AIM OF THE TASK ▸ Wherever the word "beside" appears in a line of the records, copy that line.

DATA UNDER STUDY ▸
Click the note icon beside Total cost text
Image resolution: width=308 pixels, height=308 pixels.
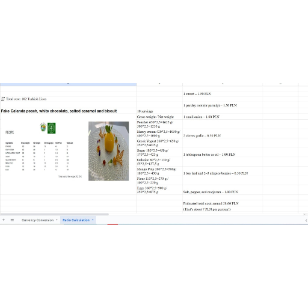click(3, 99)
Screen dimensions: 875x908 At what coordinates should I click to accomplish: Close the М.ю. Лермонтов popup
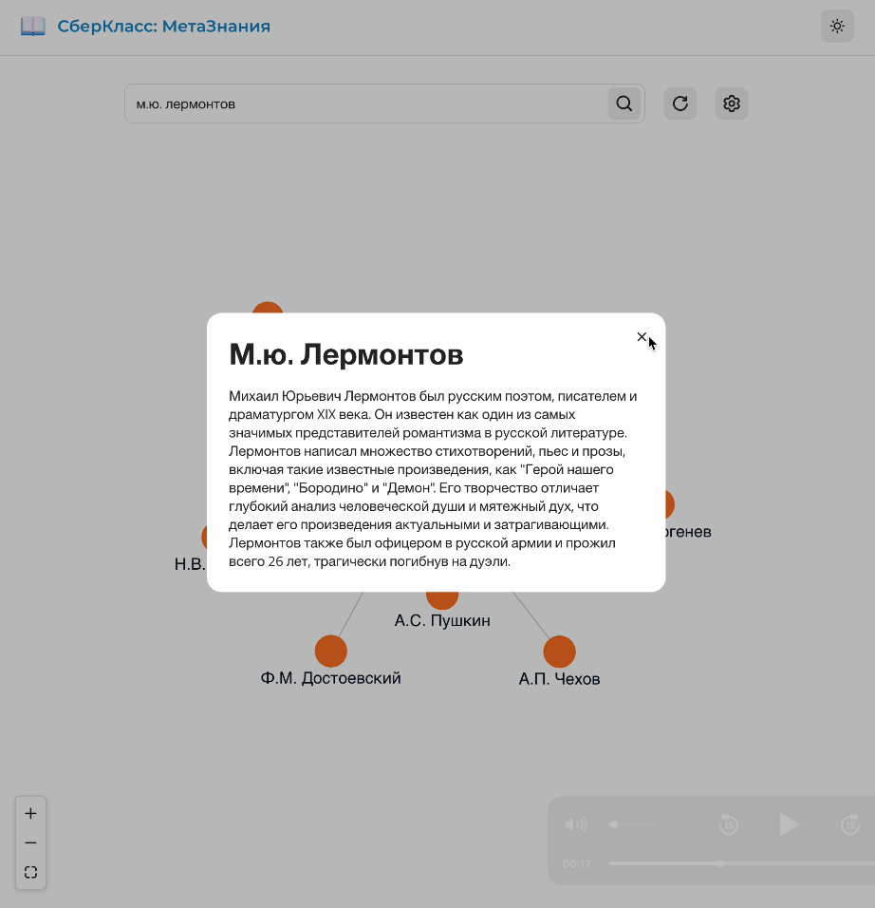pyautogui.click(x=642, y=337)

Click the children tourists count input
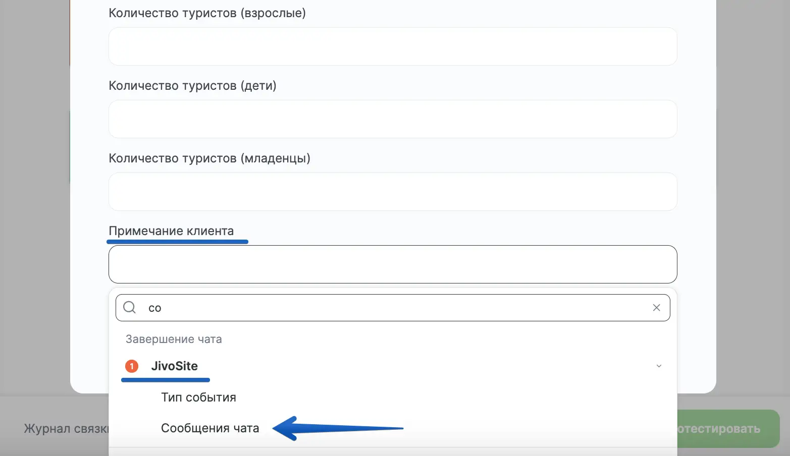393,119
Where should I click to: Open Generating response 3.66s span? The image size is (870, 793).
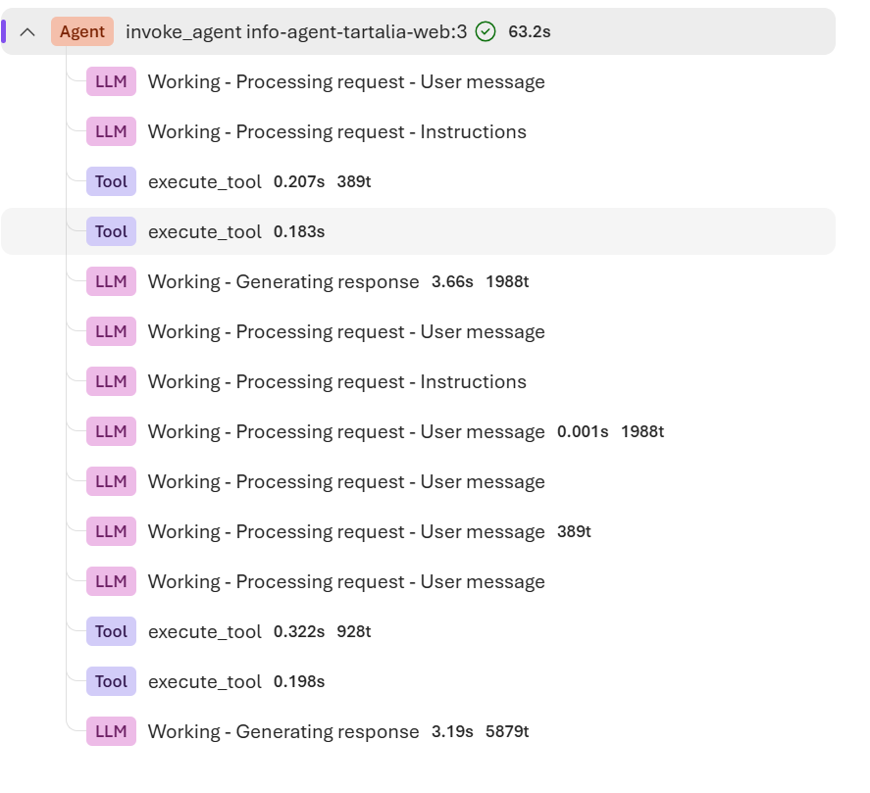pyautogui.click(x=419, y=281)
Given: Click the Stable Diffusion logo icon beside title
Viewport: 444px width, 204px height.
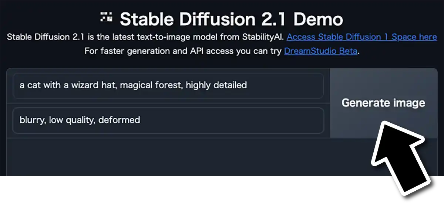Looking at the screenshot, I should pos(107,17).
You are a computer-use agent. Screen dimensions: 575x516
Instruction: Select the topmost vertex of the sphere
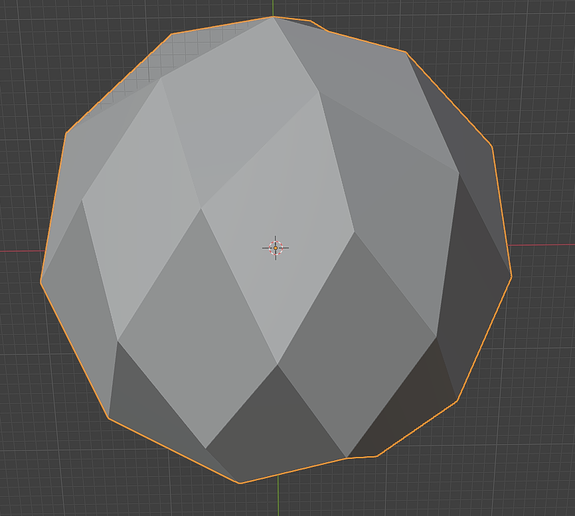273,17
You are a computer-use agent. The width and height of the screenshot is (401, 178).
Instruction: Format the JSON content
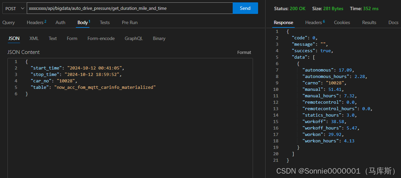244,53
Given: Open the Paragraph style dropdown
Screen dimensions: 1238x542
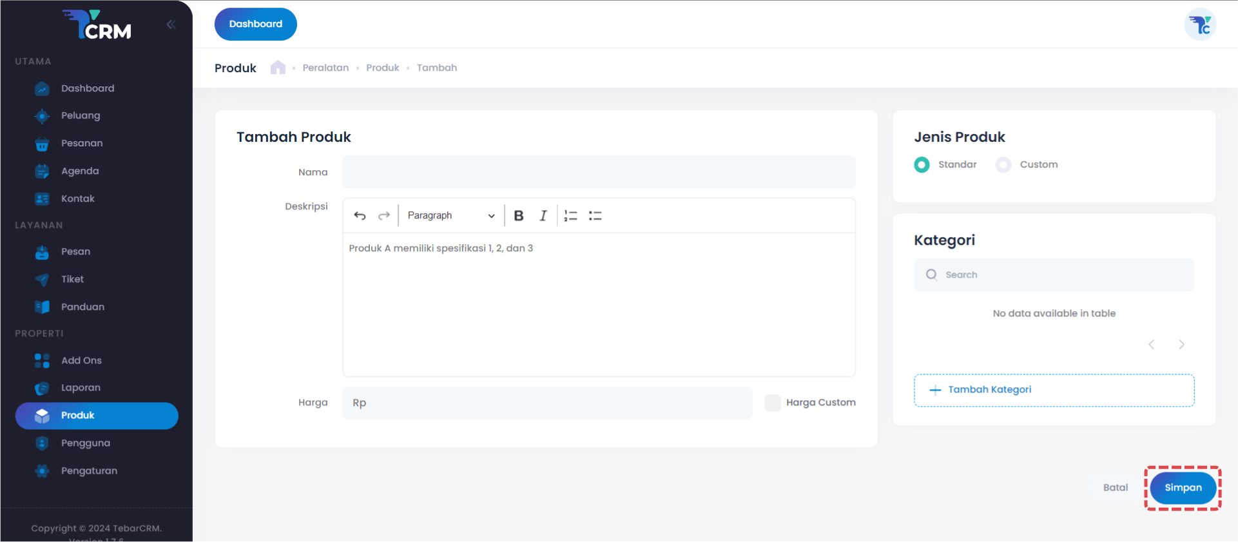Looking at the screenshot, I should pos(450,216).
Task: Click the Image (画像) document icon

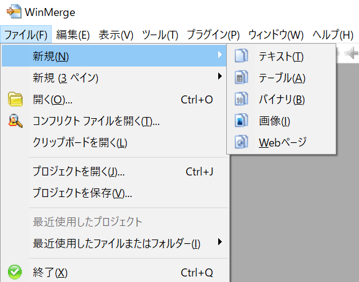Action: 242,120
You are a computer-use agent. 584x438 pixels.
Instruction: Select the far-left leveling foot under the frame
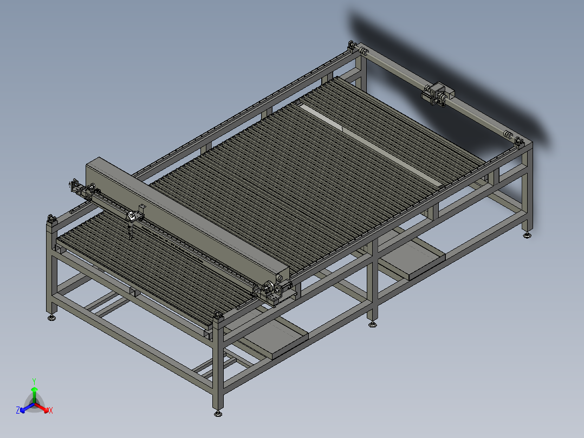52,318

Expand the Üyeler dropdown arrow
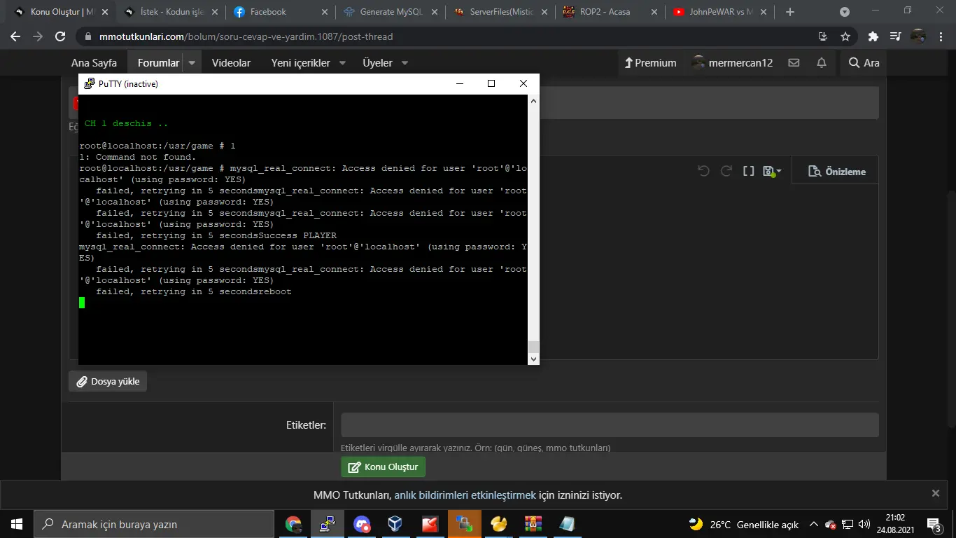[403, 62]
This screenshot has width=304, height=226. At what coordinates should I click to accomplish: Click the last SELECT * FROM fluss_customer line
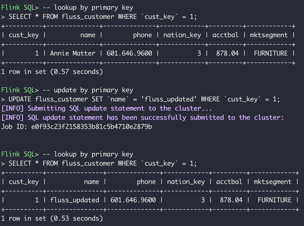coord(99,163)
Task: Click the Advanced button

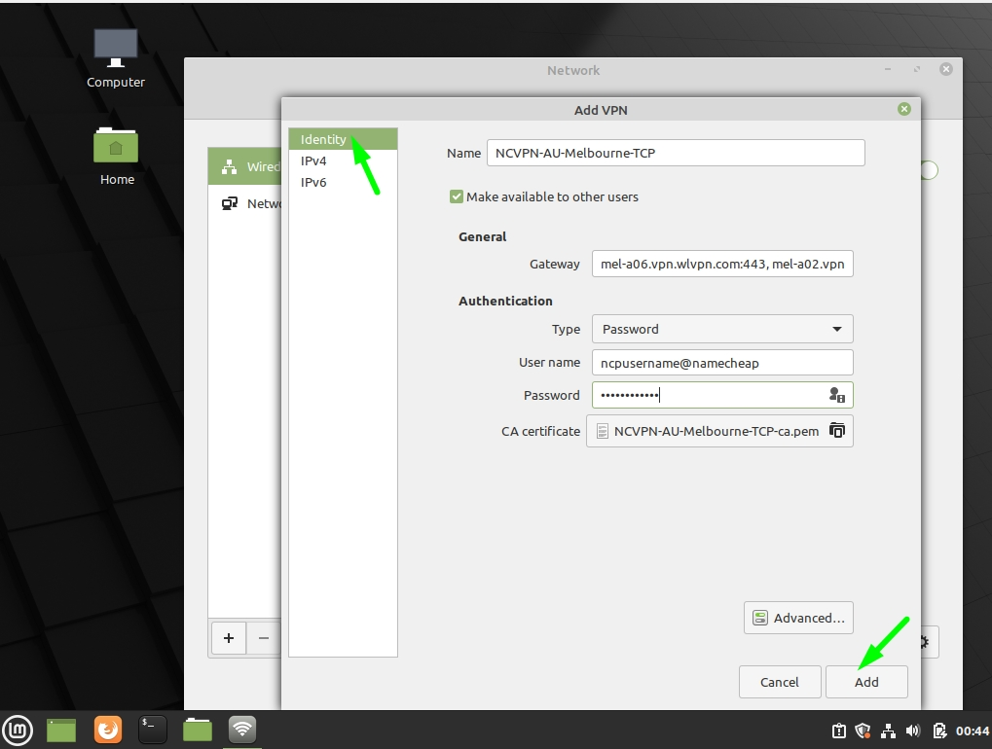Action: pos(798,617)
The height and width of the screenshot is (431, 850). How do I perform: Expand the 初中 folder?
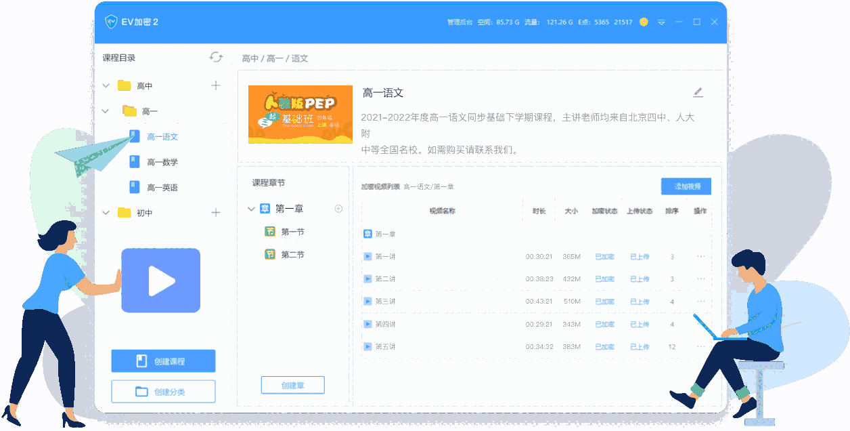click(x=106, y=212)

SOLUTION FOR THIS PROBLEM ▸
Click the note icon beside Total cost text
Given: Click the Stable Diffusion logo icon beside title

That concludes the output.